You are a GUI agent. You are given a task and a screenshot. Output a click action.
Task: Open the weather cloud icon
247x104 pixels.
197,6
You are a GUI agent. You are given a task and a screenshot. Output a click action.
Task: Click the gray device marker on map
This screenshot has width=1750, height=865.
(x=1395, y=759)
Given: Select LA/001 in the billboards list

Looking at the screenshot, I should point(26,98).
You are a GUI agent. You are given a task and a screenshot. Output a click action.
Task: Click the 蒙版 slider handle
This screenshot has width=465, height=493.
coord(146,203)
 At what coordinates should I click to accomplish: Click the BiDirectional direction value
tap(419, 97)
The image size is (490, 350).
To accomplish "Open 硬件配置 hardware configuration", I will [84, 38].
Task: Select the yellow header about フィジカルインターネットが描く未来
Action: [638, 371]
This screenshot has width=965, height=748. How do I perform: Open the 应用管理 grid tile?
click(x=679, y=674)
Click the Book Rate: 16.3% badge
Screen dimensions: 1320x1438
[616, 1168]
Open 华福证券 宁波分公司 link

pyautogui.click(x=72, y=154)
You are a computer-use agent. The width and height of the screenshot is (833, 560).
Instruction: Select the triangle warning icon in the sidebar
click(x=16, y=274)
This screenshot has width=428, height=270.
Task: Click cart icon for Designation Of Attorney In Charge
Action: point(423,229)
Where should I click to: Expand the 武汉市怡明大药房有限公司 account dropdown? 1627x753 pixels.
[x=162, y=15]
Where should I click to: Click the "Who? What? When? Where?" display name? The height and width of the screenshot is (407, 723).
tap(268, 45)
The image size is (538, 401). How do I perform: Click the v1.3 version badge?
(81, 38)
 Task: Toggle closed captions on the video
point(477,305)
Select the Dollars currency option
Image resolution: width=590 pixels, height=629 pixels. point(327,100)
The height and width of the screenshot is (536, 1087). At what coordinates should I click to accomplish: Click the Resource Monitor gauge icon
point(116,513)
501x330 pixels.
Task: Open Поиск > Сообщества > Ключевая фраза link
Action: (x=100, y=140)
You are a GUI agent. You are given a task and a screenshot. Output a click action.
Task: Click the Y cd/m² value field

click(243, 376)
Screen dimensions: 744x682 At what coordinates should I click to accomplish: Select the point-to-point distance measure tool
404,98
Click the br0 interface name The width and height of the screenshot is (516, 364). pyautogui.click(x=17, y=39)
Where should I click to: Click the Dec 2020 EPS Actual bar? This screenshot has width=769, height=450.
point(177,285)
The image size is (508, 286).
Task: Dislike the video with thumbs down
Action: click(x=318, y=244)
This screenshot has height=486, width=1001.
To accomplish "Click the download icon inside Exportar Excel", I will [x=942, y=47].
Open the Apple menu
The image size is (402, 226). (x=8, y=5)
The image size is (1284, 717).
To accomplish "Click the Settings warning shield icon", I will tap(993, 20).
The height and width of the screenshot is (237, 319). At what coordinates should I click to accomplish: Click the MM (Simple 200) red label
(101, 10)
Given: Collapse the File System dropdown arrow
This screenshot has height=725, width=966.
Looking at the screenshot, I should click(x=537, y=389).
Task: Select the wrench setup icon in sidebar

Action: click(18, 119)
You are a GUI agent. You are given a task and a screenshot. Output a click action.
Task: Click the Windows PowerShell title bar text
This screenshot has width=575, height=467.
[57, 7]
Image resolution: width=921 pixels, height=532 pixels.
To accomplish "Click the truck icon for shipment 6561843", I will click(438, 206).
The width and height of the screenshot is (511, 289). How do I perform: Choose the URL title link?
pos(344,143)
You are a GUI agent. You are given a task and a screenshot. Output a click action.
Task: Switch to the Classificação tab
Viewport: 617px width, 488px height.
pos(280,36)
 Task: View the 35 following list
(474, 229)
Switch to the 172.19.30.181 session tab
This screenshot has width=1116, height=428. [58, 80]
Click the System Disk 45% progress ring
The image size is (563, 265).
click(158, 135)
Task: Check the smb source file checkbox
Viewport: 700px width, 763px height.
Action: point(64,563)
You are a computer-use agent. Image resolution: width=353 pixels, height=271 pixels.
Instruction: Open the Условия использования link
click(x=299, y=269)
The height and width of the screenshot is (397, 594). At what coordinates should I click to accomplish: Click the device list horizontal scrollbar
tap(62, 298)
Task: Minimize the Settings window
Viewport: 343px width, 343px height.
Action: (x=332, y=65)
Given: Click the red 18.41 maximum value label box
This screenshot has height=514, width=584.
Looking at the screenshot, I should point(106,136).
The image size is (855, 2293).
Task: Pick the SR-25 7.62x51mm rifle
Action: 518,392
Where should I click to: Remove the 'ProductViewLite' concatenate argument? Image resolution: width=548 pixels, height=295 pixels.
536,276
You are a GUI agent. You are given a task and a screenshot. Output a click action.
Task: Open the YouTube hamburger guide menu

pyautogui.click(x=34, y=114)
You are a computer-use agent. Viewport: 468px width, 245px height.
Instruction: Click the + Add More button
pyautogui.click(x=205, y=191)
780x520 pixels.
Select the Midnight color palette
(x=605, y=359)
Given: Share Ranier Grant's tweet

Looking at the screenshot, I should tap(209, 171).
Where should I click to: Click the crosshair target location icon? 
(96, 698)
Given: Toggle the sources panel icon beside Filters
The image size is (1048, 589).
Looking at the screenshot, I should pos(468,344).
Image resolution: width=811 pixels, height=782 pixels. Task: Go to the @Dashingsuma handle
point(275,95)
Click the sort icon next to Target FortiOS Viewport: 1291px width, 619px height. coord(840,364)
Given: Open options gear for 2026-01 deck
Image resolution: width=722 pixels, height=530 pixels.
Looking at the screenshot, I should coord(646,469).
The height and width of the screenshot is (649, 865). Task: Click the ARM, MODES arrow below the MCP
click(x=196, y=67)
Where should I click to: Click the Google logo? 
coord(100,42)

-- -- --

Brief: Write out all of the entries above word for word, keeping every line as it stands.

Written response:
You are a GUI agent. You are given a task and a screenshot. Output a click action.
Task: Open the weather cloud icon
247x104 pixels.
197,6
You are a GUI agent. You are given a task and a screenshot. Output a click action.
Task: Click the gray device marker on map
This screenshot has width=1750, height=865.
(x=1395, y=759)
Given: Select LA/001 in the billboards list

Looking at the screenshot, I should point(26,98).
You are a GUI agent. You are given a task and a screenshot. Output a click action.
Task: Click the 蒙版 slider handle
This screenshot has width=465, height=493.
coord(146,203)
 At what coordinates should I click to accomplish: Click the BiDirectional direction value
tap(419, 97)
The image size is (490, 350).
To accomplish "Open 硬件配置 hardware configuration", I will [84, 38].
Task: Select the yellow header about フィジカルインターネットが描く未来
Action: [638, 371]
This screenshot has width=965, height=748. How do I perform: Open the 应用管理 grid tile?
click(x=679, y=674)
Click the Book Rate: 16.3% badge
Screen dimensions: 1320x1438
[616, 1168]
Open 华福证券 宁波分公司 link

pyautogui.click(x=72, y=154)
You are a computer-use agent. The width and height of the screenshot is (833, 560).
Instruction: Select the triangle warning icon in the sidebar
click(x=16, y=274)
This screenshot has width=428, height=270.
Task: Click cart icon for Designation Of Attorney In Charge
Action: point(423,229)
Where should I click to: Expand the 武汉市怡明大药房有限公司 account dropdown? 1627x753 pixels.
[x=162, y=15]
Where should I click to: Click the "Who? What? When? Where?" display name? The height and width of the screenshot is (407, 723).
tap(268, 45)
The image size is (538, 401). How do I perform: Click the v1.3 version badge?
(81, 38)
 Task: Toggle closed captions on the video
point(477,305)
Select the Dollars currency option
Image resolution: width=590 pixels, height=629 pixels. point(327,100)
The height and width of the screenshot is (536, 1087). At what coordinates should I click to accomplish: Click the Resource Monitor gauge icon
point(116,513)
501x330 pixels.
Task: Open Поиск > Сообщества > Ключевая фраза link
Action: (x=100, y=140)
You are a GUI agent. You are given a task and a screenshot. Output a click action.
Task: Click the Y cd/m² value field

click(243, 376)
Screen dimensions: 744x682 At what coordinates should I click to accomplish: Select the point-to-point distance measure tool
404,98
Click the br0 interface name The width and height of the screenshot is (516, 364). pyautogui.click(x=17, y=39)
Where should I click to: Click the Dec 2020 EPS Actual bar? This screenshot has width=769, height=450.
point(177,285)
The image size is (508, 286).
Task: Dislike the video with thumbs down
Action: click(x=318, y=244)
This screenshot has height=486, width=1001.
To accomplish "Click the download icon inside Exportar Excel", I will [x=942, y=47].
Open the Apple menu
The image size is (402, 226). (x=8, y=5)
The image size is (1284, 717).
To accomplish "Click the Settings warning shield icon", I will tap(993, 20).
The height and width of the screenshot is (237, 319). At what coordinates should I click to accomplish: Click the MM (Simple 200) red label
(101, 10)
Given: Collapse the File System dropdown arrow
This screenshot has height=725, width=966.
Looking at the screenshot, I should click(x=537, y=389).
Task: Select the wrench setup icon in sidebar

Action: click(18, 119)
You are a GUI agent. You are given a task and a screenshot. Output a click action.
Task: Click the Windows PowerShell title bar text
This screenshot has width=575, height=467.
[57, 7]
Image resolution: width=921 pixels, height=532 pixels.
To accomplish "Click the truck icon for shipment 6561843", I will click(438, 206).
The width and height of the screenshot is (511, 289). How do I perform: Choose the URL title link?
pos(344,143)
You are a GUI agent. You are given a task and a screenshot. Output a click action.
Task: Switch to the Classificação tab
Viewport: 617px width, 488px height.
pos(280,36)
 Task: View the 35 following list
(474, 229)
Switch to the 172.19.30.181 session tab
This screenshot has width=1116, height=428. [58, 80]
Click the System Disk 45% progress ring
The image size is (563, 265).
click(158, 135)
Task: Check the smb source file checkbox
Viewport: 700px width, 763px height.
Action: point(64,563)
You are a computer-use agent. Image resolution: width=353 pixels, height=271 pixels.
Instruction: Open the Условия использования link
click(x=299, y=269)
The height and width of the screenshot is (397, 594). At what coordinates should I click to accomplish: Click the device list horizontal scrollbar
tap(62, 298)
Task: Minimize the Settings window
Viewport: 343px width, 343px height.
Action: (x=332, y=65)
Given: Click the red 18.41 maximum value label box
This screenshot has height=514, width=584.
Looking at the screenshot, I should point(106,136).
The image size is (855, 2293).
Task: Pick the SR-25 7.62x51mm rifle
Action: 518,392
Where should I click to: Remove the 'ProductViewLite' concatenate argument? Image resolution: width=548 pixels, height=295 pixels.
536,276
You are a GUI agent. You are given a task and a screenshot. Output a click action.
Task: Open the YouTube hamburger guide menu

pyautogui.click(x=34, y=114)
You are a computer-use agent. Viewport: 468px width, 245px height.
Instruction: Click the + Add More button
pyautogui.click(x=205, y=191)
780x520 pixels.
Select the Midnight color palette
(x=605, y=359)
Given: Share Ranier Grant's tweet

Looking at the screenshot, I should tap(209, 171).
Where should I click to: Click the crosshair target location icon? 
(96, 698)
Given: Toggle the sources panel icon beside Filters
The image size is (1048, 589).
Looking at the screenshot, I should pos(468,344).
Image resolution: width=811 pixels, height=782 pixels. Task: Go to the @Dashingsuma handle
point(275,95)
Click the sort icon next to Target FortiOS Viewport: 1291px width, 619px height. coord(840,364)
Given: Open options gear for 2026-01 deck
Image resolution: width=722 pixels, height=530 pixels.
Looking at the screenshot, I should coord(646,469).
The height and width of the screenshot is (649, 865). Task: Click the ARM, MODES arrow below the MCP
click(x=196, y=67)
Where should I click to: Click the Google logo? 
coord(100,42)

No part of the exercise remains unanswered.